One of the most prominent new features of VMware Horizon View 6, is the ability to utilise Windows Server RDS Hosts to provide server based applications and desktops to users.

This is quite possibly the most desirable feature of recent releases. As a consultant covering both VMware and Citrix solutions, this levels the playing field somewhat in terms of publishing applications (but not entirely) between the two vendors. If anything this will make it more interesting in the next couple of releases as VMware advance this functionality.

So what is all the fuss about? After all you could have created an RDS host with RemoteApp previously and given View users access to these.

The VMware EUC development team has developed a way in which PCoIP can be used as a protocol on RDS hosts, much like Citrix use the ICA protocol. This has required VMware to work very closely with Microsoft to achieve this.

The result is that it's now possible to present applications on an RDS host (or a Collection of RDS Hosts) via VMware Horizon View Administrator. Managing entitlements in the same place and offering these RDS based applications (and desktops) via the same Horizon View Client. All the while using these applications via the same PCoIP protocol as View virtual desktops which should improve the users experience compared to using the standard RDP (RemoteFX protocol).


If you missed any of the previous parts of the series or want go back/forward here is the jump list:



Note that RDS applications and desktops are only available with VMware Horizon Advanced or Enterprise edition. This is not possible with Standard edition (i.e. View only) 


RDS Host based applications and desktops are available from following Operating Systems:

  • Windows Server 2008 R2 SP1
  • Windows Server 2012
  • Windows Server 2012 R2



1. Build or use an available existing RDS Host

Note: If you're going to use an existing RDS host, I recommend using a test server first in case the View Agent or PCoIP protocol cause any incompatibilities (this is very new after all)

I'm using a Windows Server 2012 R2 Single Host server with all the services on one server in this example.
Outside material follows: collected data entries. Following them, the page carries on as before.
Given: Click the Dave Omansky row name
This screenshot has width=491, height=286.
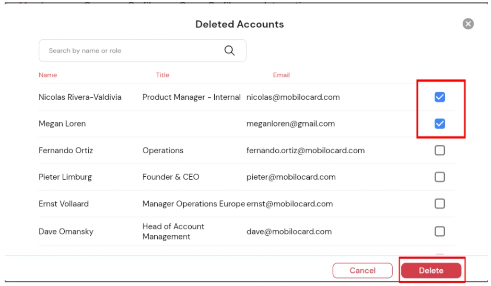Looking at the screenshot, I should point(66,231).
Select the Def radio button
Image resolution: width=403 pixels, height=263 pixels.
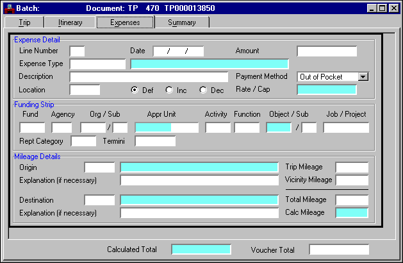coord(135,90)
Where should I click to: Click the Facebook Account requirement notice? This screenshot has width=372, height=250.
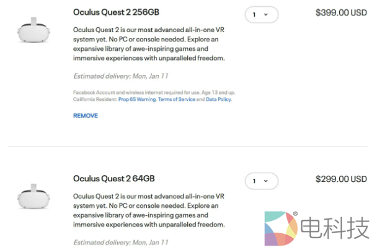(154, 93)
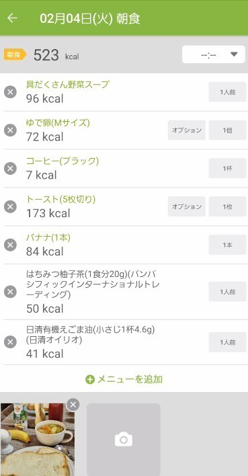This screenshot has width=248, height=476.
Task: Open オプション for ゆで卵
Action: [x=187, y=130]
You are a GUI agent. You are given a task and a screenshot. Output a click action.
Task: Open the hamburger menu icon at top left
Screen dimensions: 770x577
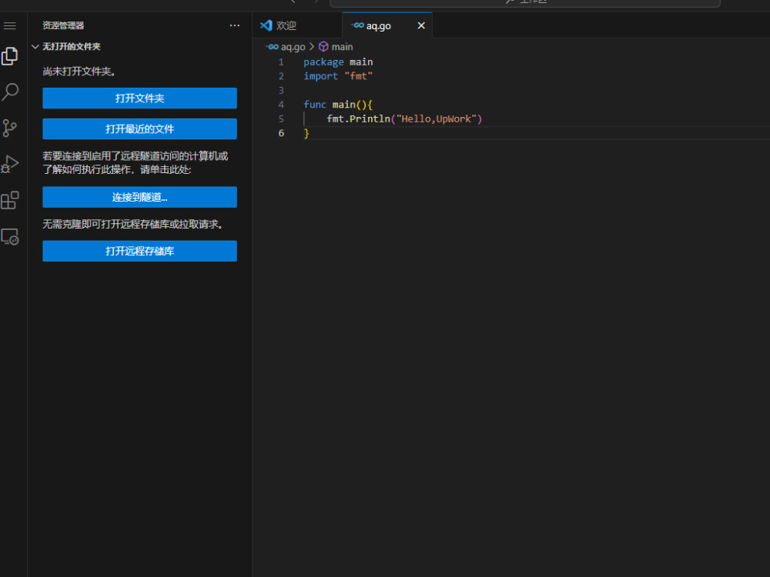click(10, 25)
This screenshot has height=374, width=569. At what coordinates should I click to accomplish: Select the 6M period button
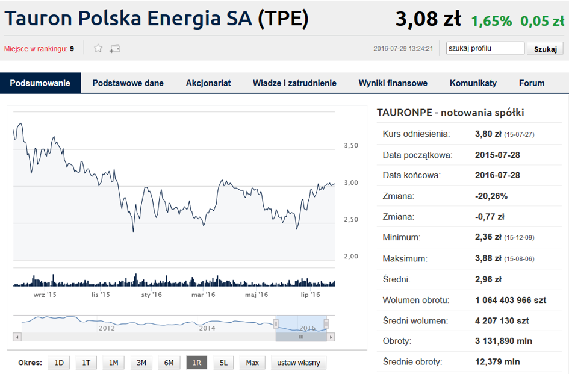(x=169, y=363)
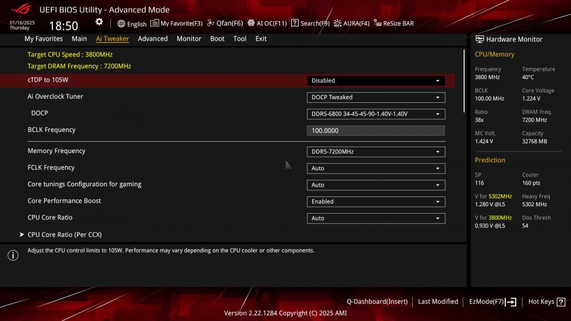
Task: Open the My Favorite(F3) list icon
Action: tap(154, 23)

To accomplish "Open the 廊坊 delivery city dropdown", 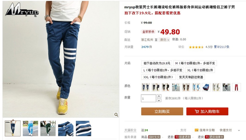I will point(164,40).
2. Install VMware View Agent 6.0 on the Windows Server RDS host (after you have installed and configured the RDS role)


3. Accept the license agreement


4. The vCOps feature is installed by default but you can choose not to if required to reduce the footprint.


5. The RDS host needs to register with a View Connection Server. This can be any Connection Server and purley for the registration, if you later remove this Connection Server it will not affect this RDS host.


6. Click Install


7. Click Finish once the View Agent has installed on the RDS host


8. The RDS host will need to be restarted before it can be used


9. Login to View Administrator



10. Navigate to Resources --> Farms


11. Within the Farms pane, Click Add

This will create a new RDS Farm, which contains one or more RDS hosts. Ideally this should match with the RDS Collection.

The main point to make is that all hosts within the Farm (and the RDS Collection) should be of identical configuration, that is the same apps and version and the same settings.


12. Give the Farm an ID

13. Configure any additional settings such as allowing the use to choose between PCoIP and RDP


14. Select the RDS hosts which have been registered to View which you wish to add to the new Farm.


15. Review the farm settings and Click Finish to create the Farm.


16. The new Farm will be listed within Resources --> Farms including the number of RDS hosts in the farm and any associated Desktop and Application Pools (which we are yet to create). 


17. Navigate to Catalog --> Application Pools

18. Click Add to create a new Application Pool

An Application Pool is a collection of applications on an RDS farm which have been identified by the View Agent and selected by the administrator to present to users via entitlements.


19. Select the existing RDS Farm we created previously

20. Select the applications required to be presented to users from this RDS Farm.


21. Review the applications which are to be added and amend the Display Name if required


22. After the Application Pool has been added, Add an Entitlement so you can test the Application Pool.


23. Under Catalog --> Application Pools the applications added will be listed along with the Farm they are hosted on.


24. Using the latest VMware Horizon View Client (v3.0 on Windows), Connect to the VMware View Connection server and login as you would do normally to access a virtual desktop.


25. You will now notice that in addition to the virtual desktop, there are now 4 applications available to the user.

These applications are hosted on the Windows RDS session host and published via the View Connection Server.


26. When double clicking an application the user is connected transparently to the application running on the RDS session host via the PCoIP protocol.

The connection is very quick and there is not logon or loading screens presented, simply the application which visually appears to be local.


Overall this is an impressive and a very welcome new feature to VMware Horizon.

I love the fact I now have a new option to present applications to users in addition to either installed in the master image and ThinApp. Something I was crying out for without having to look at other solutions to create and distribute apps (SCCM and App-V anyone?).

Having worked with VMware View/VDI since 3.0, I've seen it grow from a very simple product to a more advanced and capable solution. I'm very much looking forward to seeing how this feature advances in future releases.